The rise of powerful Islamic parties [in Egypt] appears inevitable… not because of the Quran or a backward tradition, but because we and Israel believed we could bend the aspirations of the Arab world to our will through corruption and force. — Chris Hedges, Jan. 31, Truthdig
U.S. foreign policy is like the mattress delivery truck I saw the other day in South Philly. The driver and his co-pilot made the mistake of braving a narrow street to make a delivery a day after a snowstorm. The street had been plowed but not thoroughly, and the truck was soon spinning its wheels, stuck in snow that was deeper than it looked. Three times the truck got stuck and broke free after a lot of wasteful revving and gear-grinding and spewing of exhaust fumes. But then the driver was too impatient to make the tricky turn onto Ninth Street and instead forged onto the next little street, where the truck got stuck in the same mess.

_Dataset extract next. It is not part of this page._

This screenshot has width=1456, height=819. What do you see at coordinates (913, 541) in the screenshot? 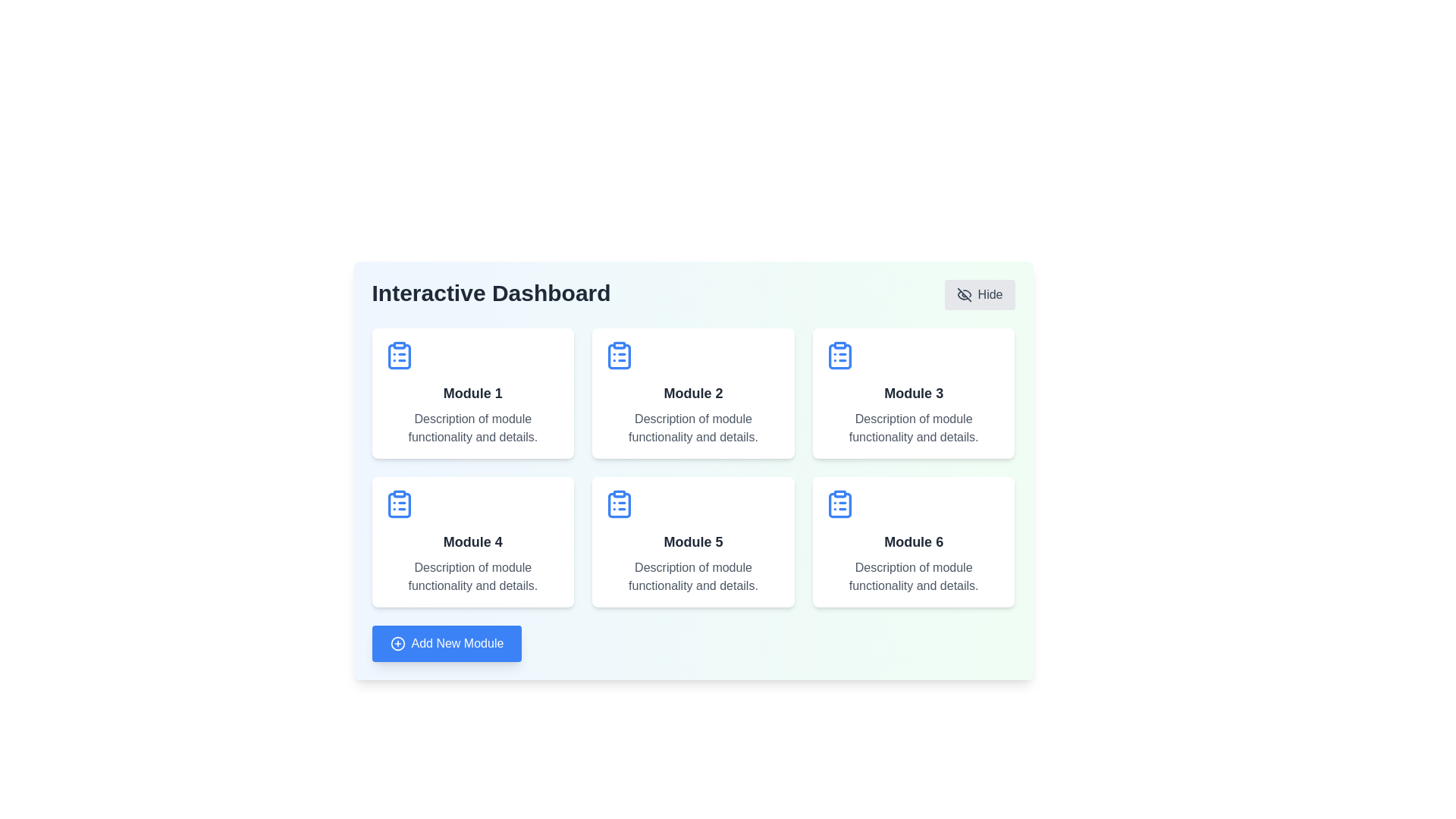
I see `the text label that serves as the title for the card 'Module 6', located in the bottom-right corner of a 3x2 grid structure` at bounding box center [913, 541]. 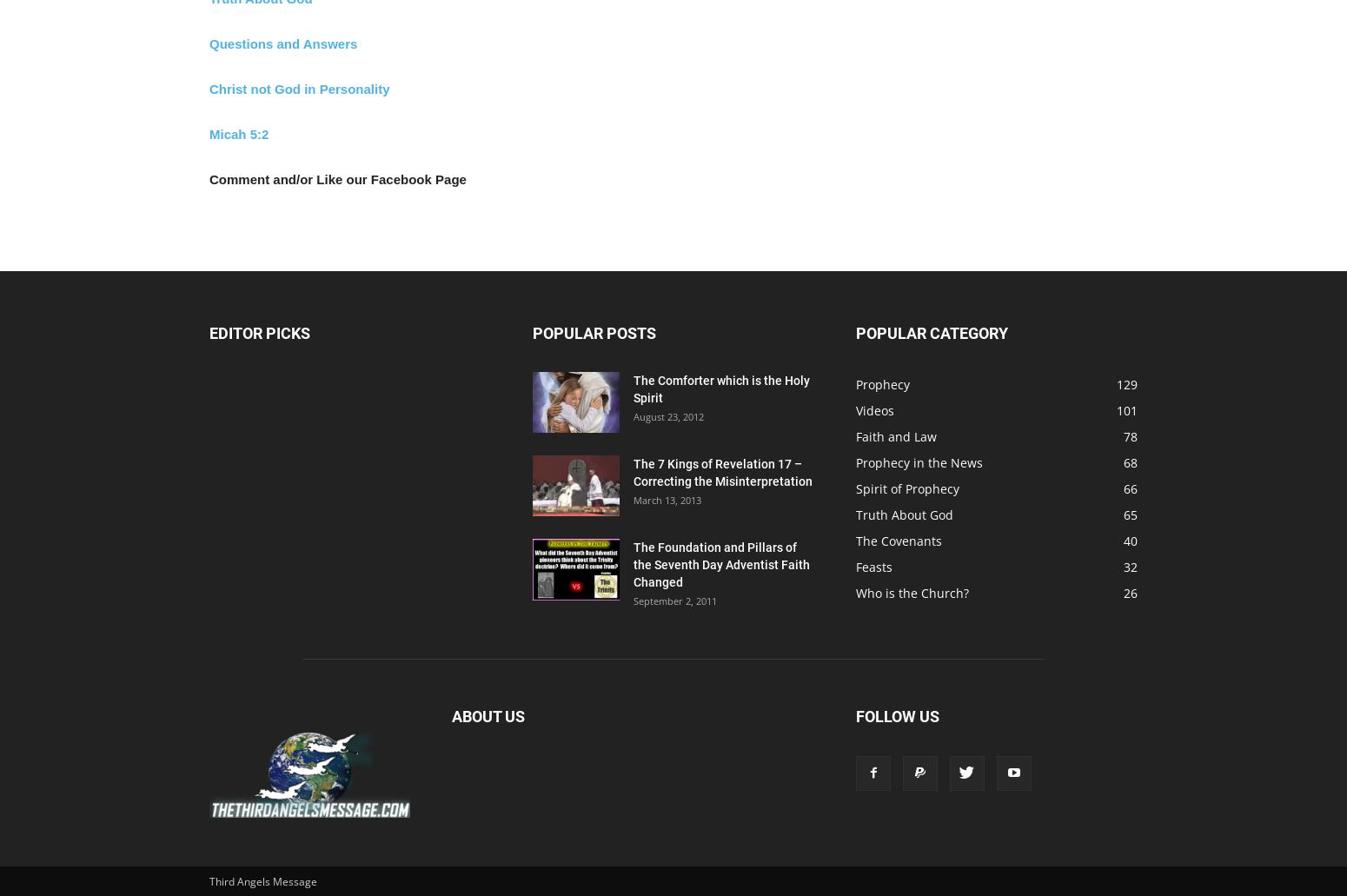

The drivers at the U.S. State Department hold the wheel steady and forge into one Third World country after another, confident that America has the horsepower and sheer bulk to roll over any obstacles to our acquisition of cheap oil. Are the people pissed off because the Shah or Saddam Hussein or Hosni Mubarak is torturing/starving/stealing from them? No problem, send the dictator another billion to bulk up the army, and gently advise him to stop slaughtering so many activists and give the people a bit more grain.
This is called realpolitik, the religion of characters like Henry Kissinger and Hillary Clinton — high-profile policy wonks who are always surprised when, after decades of repression, these Third World side streets, our shortcuts to the oil fields, are suddenly jammed with millions of people angry not only at the dictators but at those who propped up the dictators in order to fuel America’s gas guzzlers.
We lost Iran because we backed the Iranians who were on the wrong side of history. The same thing might be happening in Egypt, regardless of how and when Mubarak makes his exit. Once again, the big truck is spinning its wheels, but this time it’s a lot closer to running out of gas.